#### RECORDED INFORMATION:
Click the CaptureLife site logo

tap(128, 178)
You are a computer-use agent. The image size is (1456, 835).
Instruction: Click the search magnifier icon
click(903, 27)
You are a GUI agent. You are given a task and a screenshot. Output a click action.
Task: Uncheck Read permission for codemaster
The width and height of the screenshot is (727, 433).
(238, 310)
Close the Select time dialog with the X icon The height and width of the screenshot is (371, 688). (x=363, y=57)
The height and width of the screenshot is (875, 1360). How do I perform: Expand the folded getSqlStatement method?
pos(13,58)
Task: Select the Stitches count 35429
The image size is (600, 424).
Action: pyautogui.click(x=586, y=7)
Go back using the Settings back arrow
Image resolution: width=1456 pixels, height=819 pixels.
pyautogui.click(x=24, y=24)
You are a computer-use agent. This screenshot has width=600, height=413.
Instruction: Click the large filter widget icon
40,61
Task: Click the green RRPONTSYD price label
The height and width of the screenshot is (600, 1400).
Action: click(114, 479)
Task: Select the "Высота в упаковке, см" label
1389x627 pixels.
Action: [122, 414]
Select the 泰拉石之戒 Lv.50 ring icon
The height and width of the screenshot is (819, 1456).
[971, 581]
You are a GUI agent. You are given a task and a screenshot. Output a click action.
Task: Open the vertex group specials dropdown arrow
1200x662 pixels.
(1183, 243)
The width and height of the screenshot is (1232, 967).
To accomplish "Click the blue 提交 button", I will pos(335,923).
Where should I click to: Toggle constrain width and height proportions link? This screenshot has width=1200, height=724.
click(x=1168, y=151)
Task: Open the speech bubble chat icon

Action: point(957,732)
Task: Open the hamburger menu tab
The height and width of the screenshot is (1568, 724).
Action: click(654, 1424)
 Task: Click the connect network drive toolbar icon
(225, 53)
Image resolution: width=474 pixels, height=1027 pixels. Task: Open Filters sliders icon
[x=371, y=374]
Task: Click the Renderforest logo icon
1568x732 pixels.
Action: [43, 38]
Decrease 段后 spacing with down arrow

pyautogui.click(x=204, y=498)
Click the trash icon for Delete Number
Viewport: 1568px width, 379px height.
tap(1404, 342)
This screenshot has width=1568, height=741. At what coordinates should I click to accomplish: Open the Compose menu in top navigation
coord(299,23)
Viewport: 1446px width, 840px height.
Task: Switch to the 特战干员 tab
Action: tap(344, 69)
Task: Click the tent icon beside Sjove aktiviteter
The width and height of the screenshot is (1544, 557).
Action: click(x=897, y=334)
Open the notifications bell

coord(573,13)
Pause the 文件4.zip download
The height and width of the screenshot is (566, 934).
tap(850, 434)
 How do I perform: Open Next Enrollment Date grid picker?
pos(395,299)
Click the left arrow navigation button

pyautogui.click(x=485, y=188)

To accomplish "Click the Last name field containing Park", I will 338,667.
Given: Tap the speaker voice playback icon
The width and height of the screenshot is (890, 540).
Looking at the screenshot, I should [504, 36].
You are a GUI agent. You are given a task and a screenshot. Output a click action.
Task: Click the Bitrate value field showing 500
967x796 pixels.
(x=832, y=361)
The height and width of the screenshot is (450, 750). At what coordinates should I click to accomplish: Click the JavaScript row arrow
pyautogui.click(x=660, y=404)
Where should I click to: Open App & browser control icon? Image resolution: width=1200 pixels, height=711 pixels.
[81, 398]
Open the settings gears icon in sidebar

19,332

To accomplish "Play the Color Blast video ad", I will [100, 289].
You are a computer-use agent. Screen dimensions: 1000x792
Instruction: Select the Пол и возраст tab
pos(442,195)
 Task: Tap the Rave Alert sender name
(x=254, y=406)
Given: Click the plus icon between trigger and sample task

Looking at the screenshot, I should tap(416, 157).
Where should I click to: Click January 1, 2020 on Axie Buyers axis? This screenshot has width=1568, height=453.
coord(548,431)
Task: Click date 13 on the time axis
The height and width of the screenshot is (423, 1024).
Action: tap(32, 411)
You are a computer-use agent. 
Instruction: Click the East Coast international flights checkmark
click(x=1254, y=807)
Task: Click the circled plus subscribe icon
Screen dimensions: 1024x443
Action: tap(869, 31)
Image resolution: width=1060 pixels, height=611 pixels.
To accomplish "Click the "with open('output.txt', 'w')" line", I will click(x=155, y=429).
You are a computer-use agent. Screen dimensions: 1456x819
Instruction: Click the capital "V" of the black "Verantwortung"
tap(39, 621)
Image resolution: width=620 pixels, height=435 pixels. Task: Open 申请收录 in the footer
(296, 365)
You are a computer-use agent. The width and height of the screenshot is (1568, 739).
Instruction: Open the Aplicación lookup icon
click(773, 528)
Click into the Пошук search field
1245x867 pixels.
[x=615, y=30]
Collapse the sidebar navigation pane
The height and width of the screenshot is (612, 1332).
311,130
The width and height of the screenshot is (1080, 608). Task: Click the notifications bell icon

#### WHAT TO DO:
The lines to return are those in the material above that hold "label".

#### SOLUTION TO THIS EXERCISE:
Task: Click the green RRPONTSYD price label
Task: Select the "Высота в упаковке, см" label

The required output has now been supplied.